Exercise description.
For the entries below, the result should be an exact transcription of the lines from the one with "You are a GUI agent. The screenshot is 412×2451." up to and including the one with "Previous [button] (36, 640)", and only those.

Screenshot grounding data
--------------------
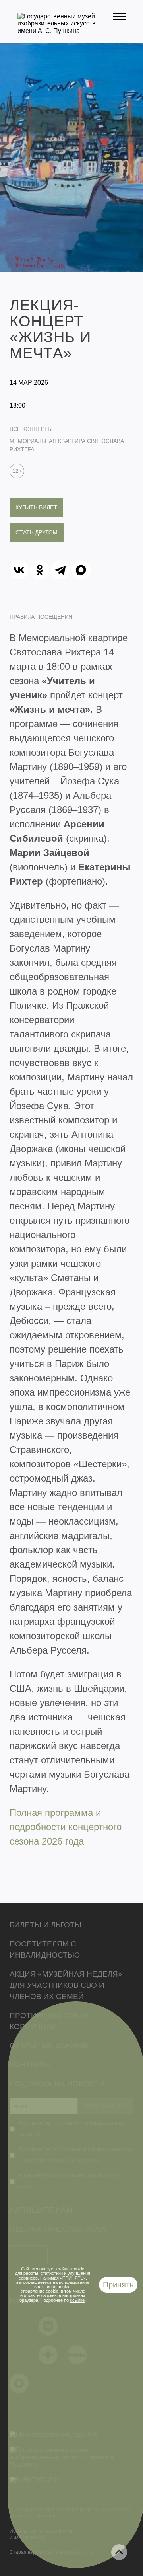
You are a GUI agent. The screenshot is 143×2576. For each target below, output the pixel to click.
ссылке (77, 2300)
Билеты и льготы (45, 1925)
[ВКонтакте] (19, 569)
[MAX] (81, 569)
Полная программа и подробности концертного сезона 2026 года (66, 1827)
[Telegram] (60, 569)
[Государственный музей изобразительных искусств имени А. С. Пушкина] (65, 30)
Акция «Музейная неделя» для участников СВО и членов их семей (66, 1985)
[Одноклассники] (39, 569)
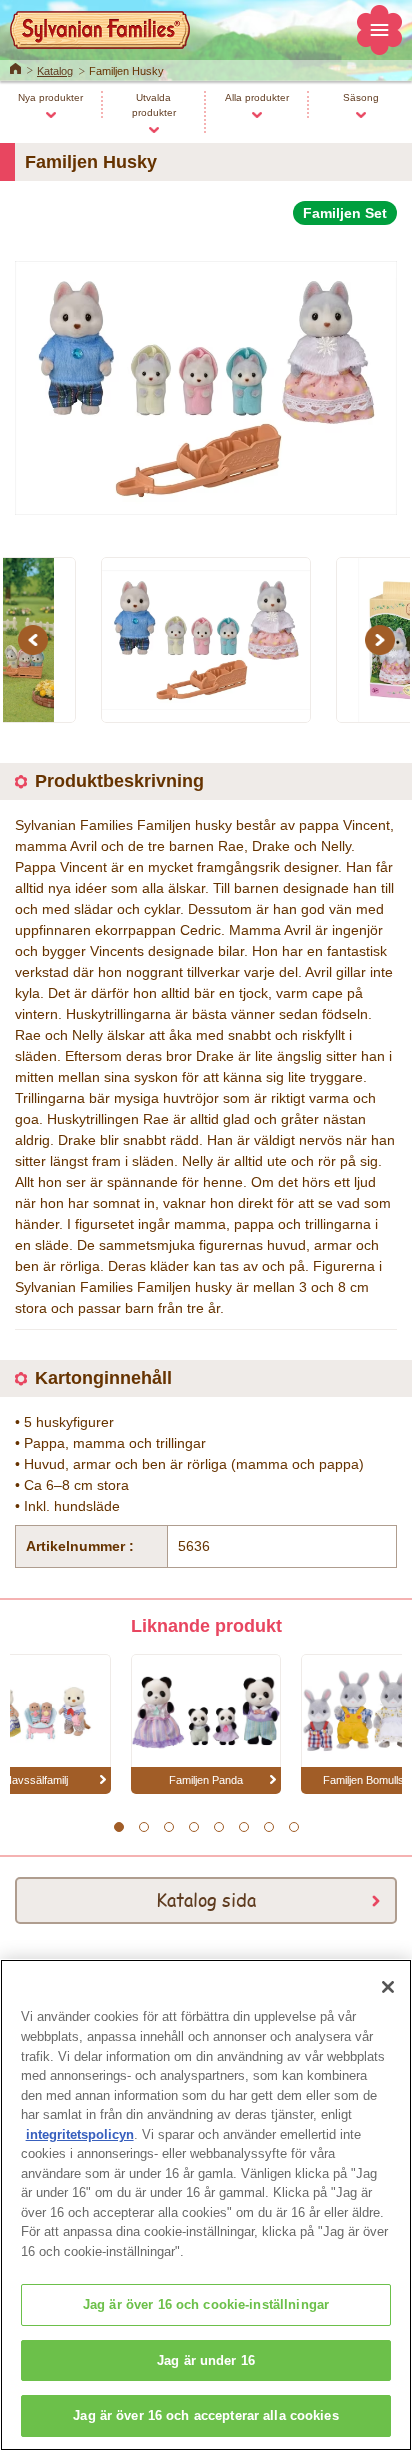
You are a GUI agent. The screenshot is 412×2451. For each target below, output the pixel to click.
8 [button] (293, 1827)
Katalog (55, 71)
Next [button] (383, 640)
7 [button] (268, 1827)
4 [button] (193, 1827)
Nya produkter (50, 97)
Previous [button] (36, 640)
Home (15, 67)
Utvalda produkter (154, 105)
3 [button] (168, 1827)
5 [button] (218, 1827)
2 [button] (143, 1827)
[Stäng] (388, 1987)
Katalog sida (206, 1899)
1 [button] (118, 1827)
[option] (206, 379)
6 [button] (243, 1827)
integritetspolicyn (80, 2134)
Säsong (361, 97)
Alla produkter (257, 97)
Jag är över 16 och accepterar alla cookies (205, 2415)
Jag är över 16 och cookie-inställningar (206, 2304)
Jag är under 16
--------------------
Solution to this problem.
You are a GUI agent. The screenshot is 412×2451. For each target below, output the pixel to click.
8 [button] (293, 1827)
Katalog (55, 71)
Next [button] (383, 640)
7 [button] (268, 1827)
4 [button] (193, 1827)
Nya produkter (50, 97)
Previous [button] (36, 640)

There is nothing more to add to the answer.